* **WHAT IS ASKED**
A – Quote the passage on tube plug portions, starting with "The plug portion can be" and going on through "technique for example.".
B – Write what comes next in the passage on tube plug portions, picking up after its final sentence.

** START PROVIDED TEXT **

The plug portion can be formed in a number of ways. In some examples the plug portion may be formed as an integral part of the replaceable tube itself, so that the walls of the tube and the plug portion are formed as one piece. For example, the replaceable tube (including the plug portion at each end) could be moulded, cast or made of consolidated material formed using an additive manufacturing technique for example.

However, in other examples the plug portion may comprise an insert portion which is inserted into an end of the replaceable tube. The insert portion could be of the same material as the tube itself, or made from a different material to the tube. For example, the material used for the replaceable tube may be relatively expensive and chosen for its density or structural properties, but this may not be necessary for the insert portion and a cheaper material could be used for this. For example, if the replaceable tube is made from a composite material such as carbon fibre reinforced polymer (CFRP), a cheaper aluminium insert could be used to save cost.

In some cases the plug portion could be solid all the way through the tube’s cross section (other than the absence of material at the fastening hole). However, to reduce the overall weight of the truss structure, the plug portion can comprises an outer tubular portion for bonding to the inside of the replaceable tube and an inner portion within the outer tubular portion which comprises the fastening hole. The outer tubular portion and the inner portion can be connected by one or more struts (which need not completely fill the space between the outer tubular portion and the inner portion). By reducing the amount of material in the plug portion, the weight of the replaceable tube can be reduced which can be an important factor for some applications.

In one example, the thickness of the outer tubular portion in a direction perpendicular to the longitudinal access of the replaceable tube may be tapered, so that the thickness becomes narrower in a direction moving away from the end of the insert portion which comprises the opening of the fastening hole. This can be useful for reducing the stress on the edge of the bond between the plug and tube which lies furthest down the tube (furthest away from the end comprising the opening of the fastening hole). Tapering the thickness of the outer tubular portion helps to spread the load over a greater portion of the bond, reducing the chance of failure of the bond.

** END PROVIDED TEXT **
** START DATA EXTRACT **

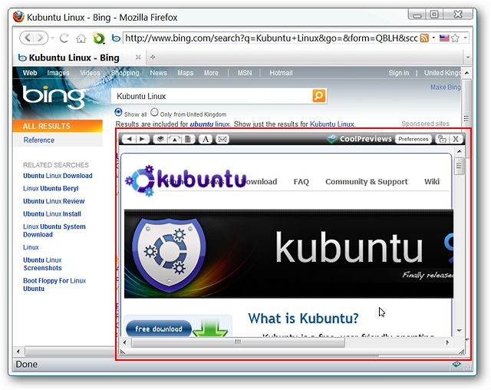This screenshot has height=390, width=491.
Task: Email this preview with envelope icon
Action: click(222, 139)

** END DATA EXTRACT **

* **PER-TASK OUTPUTS**
A –
The plug portion can be formed in a number of ways. In some examples the plug portion may be formed as an integral part of the replaceable tube itself, so that the walls of the tube and the plug portion are formed as one piece. For example, the replaceable tube (including the plug portion at each end) could be moulded, cast or made of consolidated material formed using an additive manufacturing technique for example.

B –
The insert portion can be bonded to the replaceable tube in a number of ways. In one example the insert portion may be secondary bonded to the replaceable tube. For example the secondary bonding may be by adhesive bonding. Hence, an off-the-shelf tube can have the insert portion inserted and adhesively bonded to the tube. This approach may allow the replaceable tube to be manufactured more cheaply.

Another option for forming the plug portion may be to make both the plug portions and the replaceable tube from the same composite material, and to co-bond the plug portions with the replaceable tube during curing of the replaceable tube. Hence, a single curing operation can both form the walls of the tube and bond the walls to the plug portions. This can provide a stronger join as it allows a mechanical interlock between the plug portion and the wall of the tube to be used to strengthen the bond and increase robustness against loads.

In general, at least one of the tubes may be made from a different material to the nodes. For example, it may be desirable to use a material for the nodes which has a relatively high specific strength to provide overall structural robustness for the truss structure, while using a material with relatively high specific stiffness for the tubes in order to provide resistance against deflection. For example, it can be attractive to use a metallic material (either a metal or a metal alloy) for the nodes, while using a composite material for at least one of the tubes, to balance robustness against low weight. For example, the nodes can be made of titanium or steel while the tubes may be made from CFRP. The use of removable fastenings is particularly useful for truss structures formed with metallic nodes linked by composite tubes, as such a truss would otherwise require adhesive bonding of the tubes and nodes and the composite material can be expensive, so enabling replacement of a single tube is attractive.

It is not necessary for all the tubes of the truss structure to be made from the same material. As well as reducing cost when repairing damage to a tube, another advantage of using a removable fastener is that this allows a user to mix and match which type of tube is fitted in a given position of the truss structure. For example, while generally a composite tube may be desired to reduce weight, if the truss structure is going to be used in a situation in which particularly high loads are expected, then the composite tube could be replaced with a metallic tube (e.g. steel) which is more robust than the composite material, to reduce the likelihood of damage. Later, in a situation where high impact is less likely, the composite tube could be refitted to reduce weight once more.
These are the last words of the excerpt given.